Show each line of the material below that contains the word "width", counting only matches with the same case.
────────────────────
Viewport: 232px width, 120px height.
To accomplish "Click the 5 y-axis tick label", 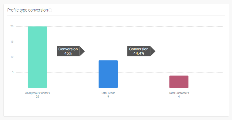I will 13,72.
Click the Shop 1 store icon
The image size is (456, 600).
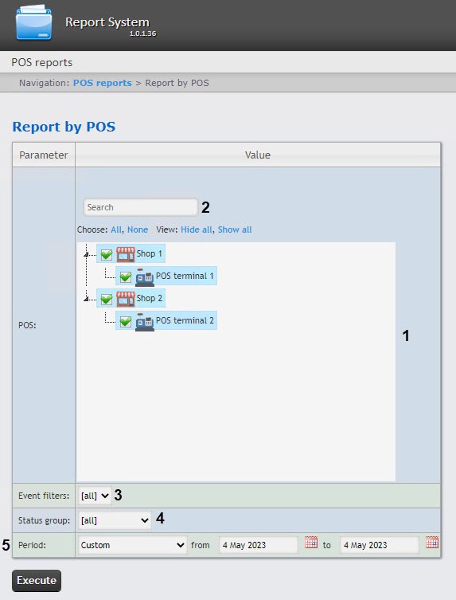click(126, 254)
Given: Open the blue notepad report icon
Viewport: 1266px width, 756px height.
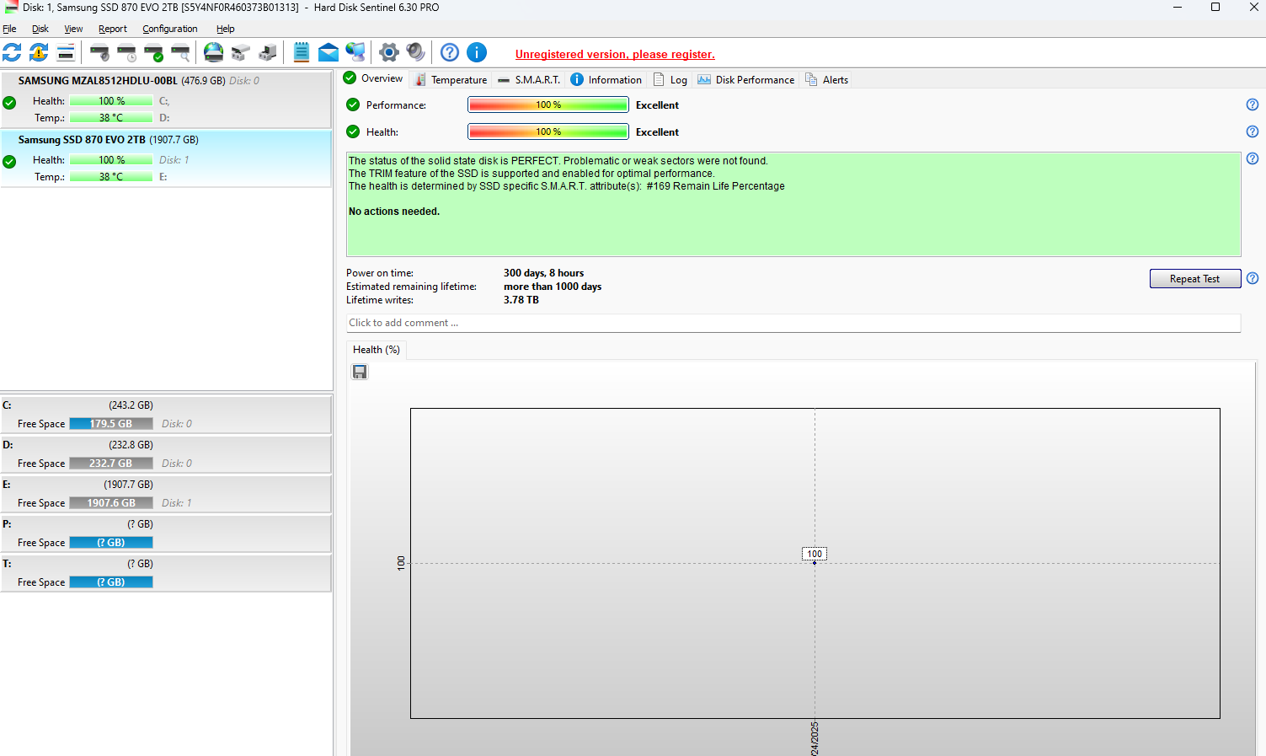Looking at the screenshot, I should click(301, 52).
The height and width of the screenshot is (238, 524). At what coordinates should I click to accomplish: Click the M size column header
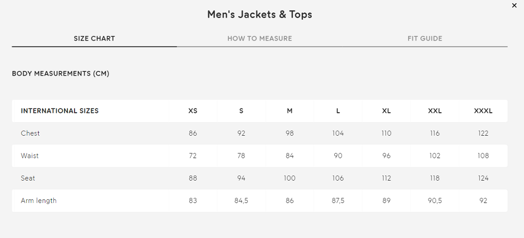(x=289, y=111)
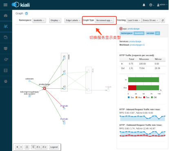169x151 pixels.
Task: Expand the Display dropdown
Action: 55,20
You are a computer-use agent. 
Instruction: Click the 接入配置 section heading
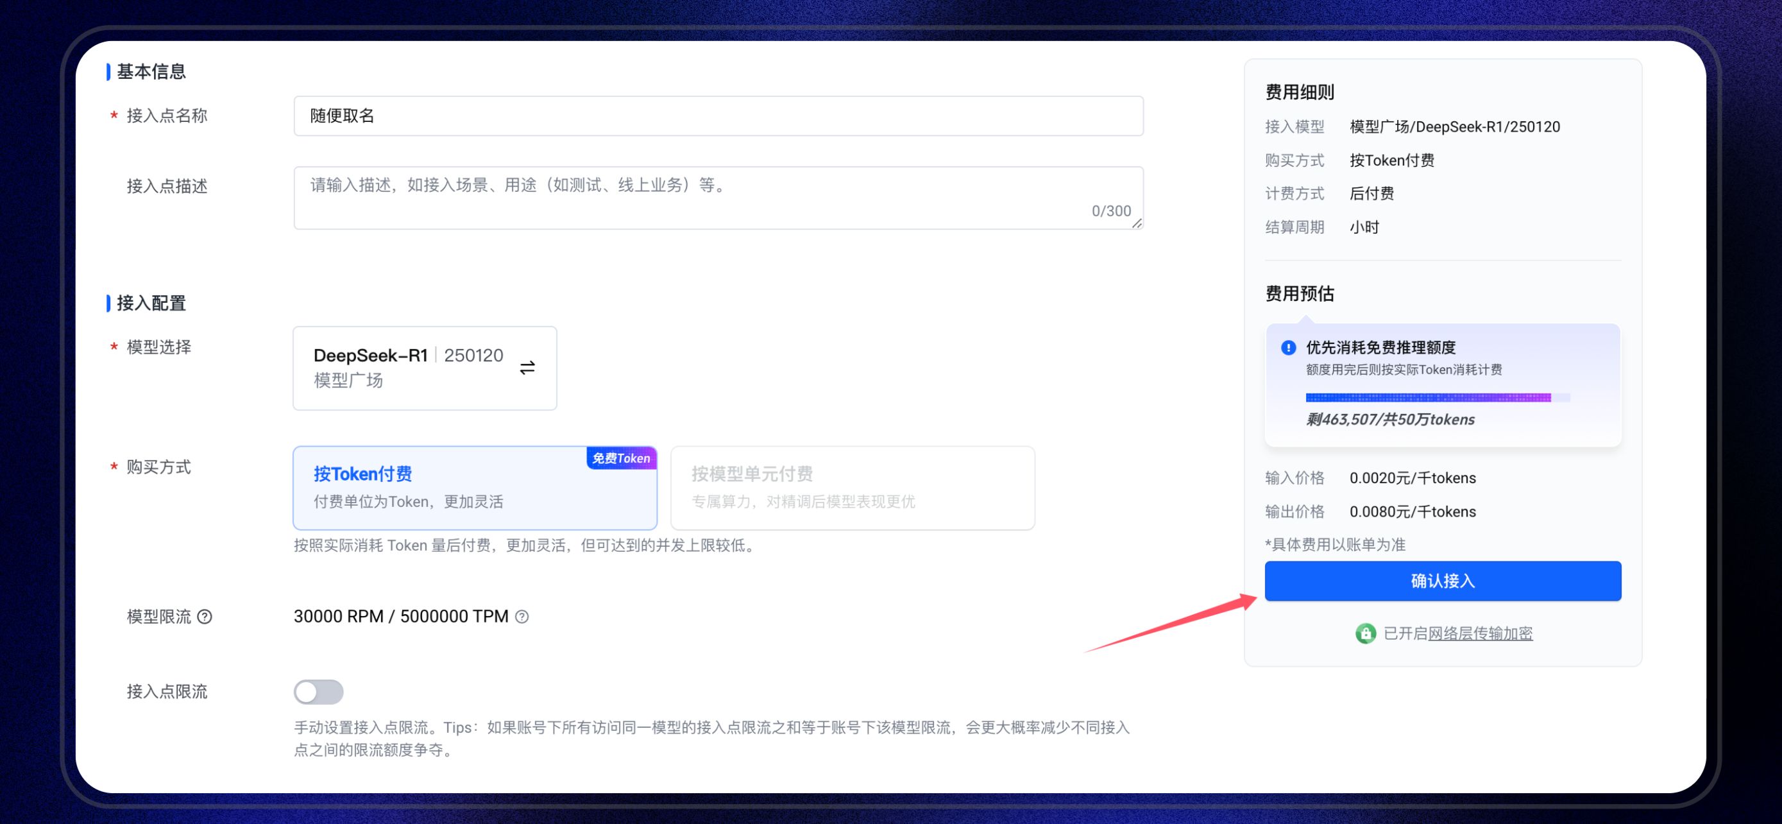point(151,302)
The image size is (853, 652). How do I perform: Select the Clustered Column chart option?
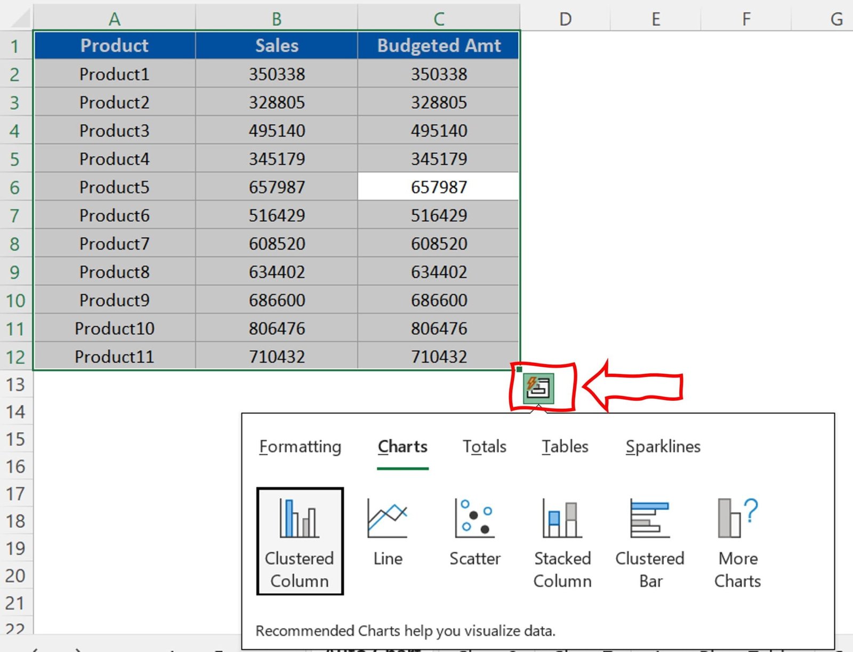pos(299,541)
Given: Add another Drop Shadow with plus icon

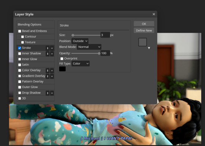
────────────────────
**Output for this exercise**:
Viewport: 232px width, 120px height.
Viewport: 1266px width, 756px height.
The height and width of the screenshot is (238, 524). At what coordinates should I click to accomplish: Click the M size column header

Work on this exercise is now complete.